All the graduation ceremonies. Seems like yesterday I was carting my son off to kindergarten with our dog in tow. I remember the fear in his face when I left him alone for that first “half-day” of school. I also remember the ceremony at year’s close and the beaming smile splashed across his face while mouthing the words–“I did it, Mom!” And he did. He was so proud that day that he mastered those read- and- write skills and was now able to enter “real” school–first grade.
A milestone crossed.
Flash forward 16 years. High School graduation. This time both elementary and middle school graduation ceremonies (not to mention that initial kindergarten one) were nothing more than childhood memories that only Mom recalled and which also embarrassed said son to no end when she did. This time the graduation ceremony ended with a real diploma in hand replete with valedictorians and salutatorians espousing warm fuzzy memories of freshman jitters that concluded with congratulatory clarion calls fit for kings marching off to battle. This time said son marched off that graduation ceremony stage with summa cum laude cord draped round his neck.

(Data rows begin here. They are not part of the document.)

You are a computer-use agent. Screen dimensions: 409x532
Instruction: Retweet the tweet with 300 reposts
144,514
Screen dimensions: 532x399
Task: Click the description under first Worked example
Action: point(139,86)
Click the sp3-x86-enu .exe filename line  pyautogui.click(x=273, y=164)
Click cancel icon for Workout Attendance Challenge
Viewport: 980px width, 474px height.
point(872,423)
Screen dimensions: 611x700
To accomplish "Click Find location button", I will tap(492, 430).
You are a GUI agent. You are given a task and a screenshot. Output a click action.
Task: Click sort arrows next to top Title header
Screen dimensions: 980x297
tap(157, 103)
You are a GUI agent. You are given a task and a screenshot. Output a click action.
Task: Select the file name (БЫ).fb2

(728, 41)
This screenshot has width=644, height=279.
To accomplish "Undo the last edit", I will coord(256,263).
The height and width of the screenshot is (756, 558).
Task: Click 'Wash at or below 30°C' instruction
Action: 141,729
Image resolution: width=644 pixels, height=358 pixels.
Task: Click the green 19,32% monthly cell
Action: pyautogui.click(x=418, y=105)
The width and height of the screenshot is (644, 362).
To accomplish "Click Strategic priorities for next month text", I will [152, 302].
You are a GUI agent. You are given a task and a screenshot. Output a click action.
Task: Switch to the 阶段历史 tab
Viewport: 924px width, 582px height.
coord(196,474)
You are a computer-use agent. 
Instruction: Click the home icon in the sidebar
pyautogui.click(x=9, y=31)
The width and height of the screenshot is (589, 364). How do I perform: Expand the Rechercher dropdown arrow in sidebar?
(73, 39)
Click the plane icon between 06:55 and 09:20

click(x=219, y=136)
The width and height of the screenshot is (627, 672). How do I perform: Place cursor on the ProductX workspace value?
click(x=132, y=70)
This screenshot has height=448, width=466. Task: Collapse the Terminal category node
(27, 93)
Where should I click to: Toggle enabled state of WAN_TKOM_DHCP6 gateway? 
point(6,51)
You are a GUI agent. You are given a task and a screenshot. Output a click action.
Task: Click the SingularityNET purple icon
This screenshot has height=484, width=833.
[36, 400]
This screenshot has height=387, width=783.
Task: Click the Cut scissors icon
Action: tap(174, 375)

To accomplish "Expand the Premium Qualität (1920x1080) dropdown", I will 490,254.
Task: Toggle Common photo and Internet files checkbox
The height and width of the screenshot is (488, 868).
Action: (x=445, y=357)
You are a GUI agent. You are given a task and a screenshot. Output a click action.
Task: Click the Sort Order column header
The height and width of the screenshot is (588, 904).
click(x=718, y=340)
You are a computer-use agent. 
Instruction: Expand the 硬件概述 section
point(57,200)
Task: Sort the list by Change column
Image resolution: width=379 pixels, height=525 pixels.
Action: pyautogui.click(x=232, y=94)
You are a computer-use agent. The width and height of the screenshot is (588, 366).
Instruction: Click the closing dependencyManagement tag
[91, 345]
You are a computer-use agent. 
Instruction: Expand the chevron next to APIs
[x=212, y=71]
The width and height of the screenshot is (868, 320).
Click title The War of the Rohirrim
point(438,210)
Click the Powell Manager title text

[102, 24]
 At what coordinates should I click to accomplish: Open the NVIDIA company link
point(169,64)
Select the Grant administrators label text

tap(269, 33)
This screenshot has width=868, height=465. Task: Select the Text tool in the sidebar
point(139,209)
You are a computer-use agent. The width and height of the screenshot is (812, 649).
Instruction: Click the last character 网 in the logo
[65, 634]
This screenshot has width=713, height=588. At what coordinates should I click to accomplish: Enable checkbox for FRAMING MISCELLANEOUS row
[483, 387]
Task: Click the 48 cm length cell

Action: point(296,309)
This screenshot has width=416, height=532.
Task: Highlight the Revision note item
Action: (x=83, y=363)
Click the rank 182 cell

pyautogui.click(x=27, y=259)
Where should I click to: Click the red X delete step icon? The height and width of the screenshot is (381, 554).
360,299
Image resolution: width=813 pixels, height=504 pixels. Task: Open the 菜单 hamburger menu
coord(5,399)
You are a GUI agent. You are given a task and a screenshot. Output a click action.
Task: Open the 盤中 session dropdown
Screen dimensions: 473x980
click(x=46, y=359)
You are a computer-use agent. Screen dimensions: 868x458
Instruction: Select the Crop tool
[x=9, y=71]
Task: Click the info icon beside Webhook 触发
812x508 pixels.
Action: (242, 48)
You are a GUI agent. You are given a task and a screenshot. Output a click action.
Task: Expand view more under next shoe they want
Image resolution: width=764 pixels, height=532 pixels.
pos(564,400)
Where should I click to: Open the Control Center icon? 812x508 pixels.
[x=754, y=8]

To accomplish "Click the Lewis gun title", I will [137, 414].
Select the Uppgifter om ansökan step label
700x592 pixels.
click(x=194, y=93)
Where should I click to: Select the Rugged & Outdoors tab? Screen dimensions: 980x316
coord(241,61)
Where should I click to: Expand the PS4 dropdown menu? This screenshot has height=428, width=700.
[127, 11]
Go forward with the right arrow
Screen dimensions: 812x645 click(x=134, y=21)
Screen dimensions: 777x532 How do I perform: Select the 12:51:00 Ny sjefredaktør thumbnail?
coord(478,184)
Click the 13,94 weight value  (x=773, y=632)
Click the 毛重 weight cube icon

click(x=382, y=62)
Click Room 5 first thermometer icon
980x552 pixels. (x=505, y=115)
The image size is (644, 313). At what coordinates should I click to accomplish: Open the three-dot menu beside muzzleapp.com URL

A milestone crossed. And a milestone yet looming overhead for Mom, me.
I believe the term is called empty-nest syndrome.
I had heard about it. I had read about it. I had even counseled pals of mine trapped in the throes of it. But I never really “got it” until that day which marked perhaps the happiest day of his life for my son, but which also marked a bittersweet one for me. I was ecstatic that I had raised a confident, intelligent, kind, ambitious child who was now ready to spread his wings and fly. I was proud that he achieved all that he did. I was humbled that he took the time to thank and credit me for my care, faith, trust, and belief in him. I was honored that he hugged me first and presented his diploma for me to hold and review.
But I was also sad as I knew that that little boy—my little boy—was gone. Forever. He had his path and way to forge now and he planned to do it and knowing him he would do it 24/7/365 with a style all his own and one I could never lay claim to. I was sad that come fall he would no longer be around for me to nag to clean his room, or feed the pets, or do his homework. Worse, I was sad that he would no longer be around to share the events of his day, the sorrows and the joys, and all he had accomplished and learned.
So as I said, a new milestone looms ahead.
One I have yet encountered and have no reference upon how to approach let alone tread. Perhaps, that road is one of gratitude and trust. Gratitude that I was blessed to nurture and guide him during his formative years. Perhaps that road is one of trust—trust that the Universe will keep him safe and guide him to share his unique talents and gifts with others. I hope so. I believe so.
Such are the Graduation Blues. But what a shade of blue. More like periwinkle if you will for the taste is not bitter; a tad sour perhaps but nonetheless sweet—the taste of blueberries over vanilla ice cream. So I salute all the moms (and dads) whose kid have graduated with best wishes and a scoop of blueberry vanilla ice cream. Enjoy!